- Born: Hugh Ashley Roberts 20 April 1948 (age 78) Portsmouth, England
- Occupations: Art historian and curator
- Spouse: Jane, Lady Roberts
- Children: 2

= Hugh Roberts (art historian) =

British art historian and curator

Sir Hugh Ashley Roberts (born 20 April 1948) is a British art historian and curator.

He was the Director of the Royal Collection, the art collection of the British royal family, and Surveyor of the Queen's Works of Art, whose office is responsible for the care and maintenance of the royal collection of works of art owned by the Sovereign of the United Kingdom in an official capacity.

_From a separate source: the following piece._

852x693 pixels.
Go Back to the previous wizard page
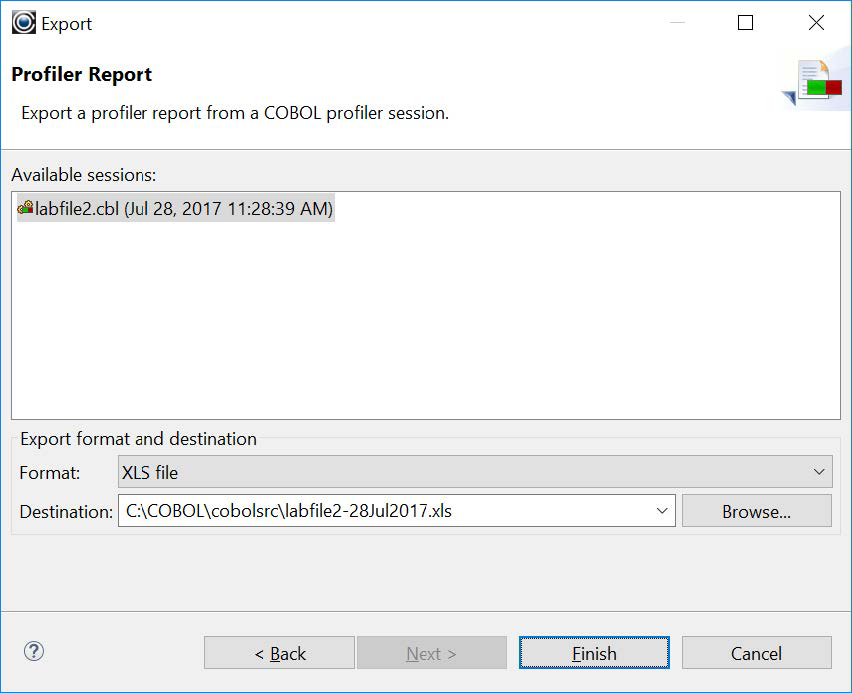coord(279,652)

Roberts was closely involved in the restoration of Windsor Castle, a medieval castle and royal residence located in Windsor, Berkshire, England, notable for its long association with the British Royal Family and its architecture after its 1992 fire.

==Career==
He was previously a director of Christie's, an art-business and a fine-arts auction house, and was the head of its Decorative Arts Department. His particular area of expertise is French and English furniture and interior decoration of the 18th and 19th centuries; he has written extensively on these subjects in Royal Collection exhibition catalogues and major journals.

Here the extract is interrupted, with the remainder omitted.